Ainsi, en choisissant de parler de sujets forts avec autant de délicatesse et d’âme, la série nous propose des trucs sympathiques qui changent des séries médicales actuelles. Grey’s Anatomy tente de le faire par moment mais ce n’est pas traité avec autant de sentiments. « Pain » par exemple propose de discuter du fait de prendre un risque. Le risque ? Une chirurgie qui pourrait changer sa vie, mais qui pourrait mettre sa vie en danger au moment de l’intervention. C’est une façon de mettre Shawn encore une fois face à quelque chose d’intéressant. Reste cependant des trucs que je n’aime pas autant que la série semble les aimer. Comme l’arrivée du Dr Reznick qui finalement n’apporte rien de neuf dans toute cette histoire et surtout ne permet pas vraiment de trouver un intérêt dans ses intrigues. J’aime bien les femmes ambitieuses et intelligentes à la télévision, surtout dans le monde actuel où les femmes ont une place vraiment importante. Sauf que cela a aussi des défauts. Enfin, « Smile » cherche à donner un peu de pep’s à la série après avoir traité de sujets délicats avec beaucoup de bons sentiments. Parler d’une intervention qui pourrait redonner le sourire à quelqu’un est important, mais aussi un sujet intéressant qui change des cas précédents.

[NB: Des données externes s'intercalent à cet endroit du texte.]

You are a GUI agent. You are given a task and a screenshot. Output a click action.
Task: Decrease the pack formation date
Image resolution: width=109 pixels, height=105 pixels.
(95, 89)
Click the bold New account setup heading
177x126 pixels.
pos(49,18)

Ainsi, The Good Doctor n’est pas une série médicale comme les autres mais elle sait très bien s’y prendre et c’est une très bonne nouvelle. Je me demande ce qu’ils comptent faire par la suite mais pour le moment le résultat est là et c’est tout ce que j’attends. On verra bien ce que le dernier épisode de la saison nous réserve mais je suis persuadé qu’il y a de belles perspectives pour la prochaine saison… Sans compter que « Smile » délivre un solide cliffangher qui donne envie de voir le final de la saison.

Note : 7/10. En bref, des épisodes touchants et délicats avec une pointe de folie.